Visitors spent more than 5 billion USD of their travel budget on food and beverages, and 4 billion 941 million USD on other goods and services. But the total amount they spent on accommodation is a mere 2 billion 838 million USD.
“Foreign exchange earning activities must be encouraged…”
By the way, there is another foreign exchange earning activity as well. Foreign visitors and Turkish citizens living abroad have spent a total of 793,5 million dollar on healthcare and health services; not to mention more than 319 million USD foreign exchange revenue from sporting, educational and cultural activities.
I strongly suggest those who complain about the excessive number of tourists in shopping malls to take a look at these numbers. Tourists spent almost 3 billion dollars on clothing and footwear, and a total of 1 billion dollar on souvenirs. And miscellaneous spending increased to an estimated $803 million. Visitors spent $96,7 million on Turkish rugs and carpets.

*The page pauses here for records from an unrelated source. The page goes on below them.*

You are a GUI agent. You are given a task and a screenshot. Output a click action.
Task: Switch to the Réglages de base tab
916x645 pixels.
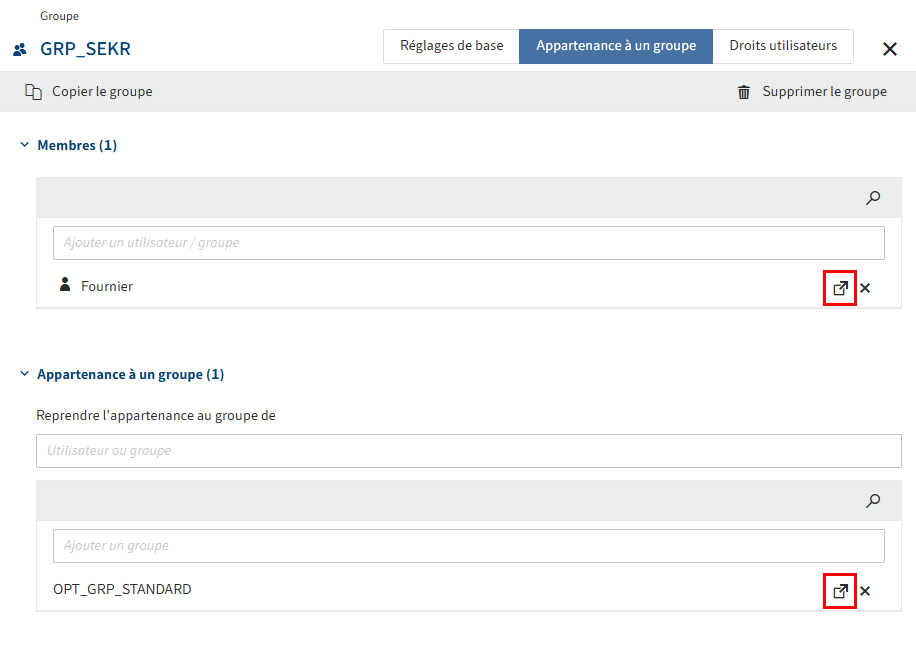[451, 46]
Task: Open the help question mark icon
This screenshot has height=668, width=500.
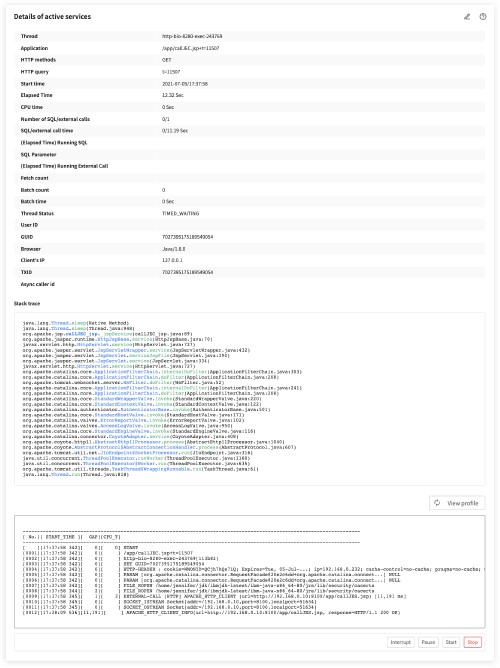Action: coord(483,17)
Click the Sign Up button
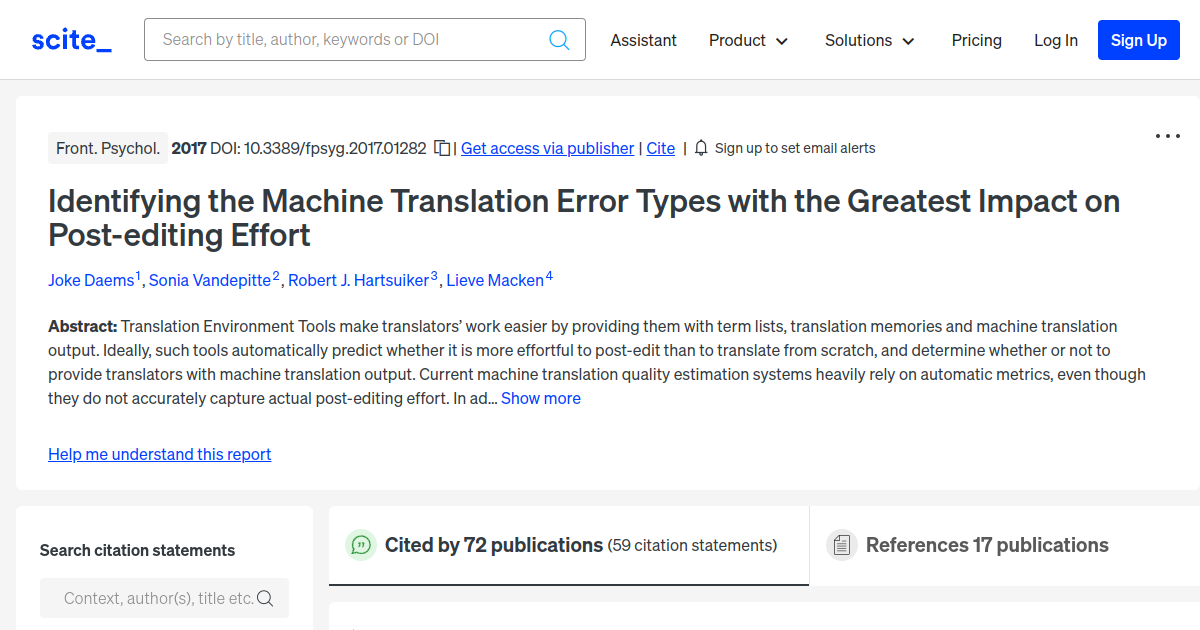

These numbers only cover a 9-month period. Accordingly, I expect a great amount of average annual expenditure by visitors. I believe that these figures give us enough insight into how to reduce current account deficit. Remember, this is the reason why the city of Bilbao chose building a museum instead of building housing complexes.
In short, with the right planning and the right regulations, we can increase the number of foreign exchange earning activities. Let’s not kill the golden goose of tourism.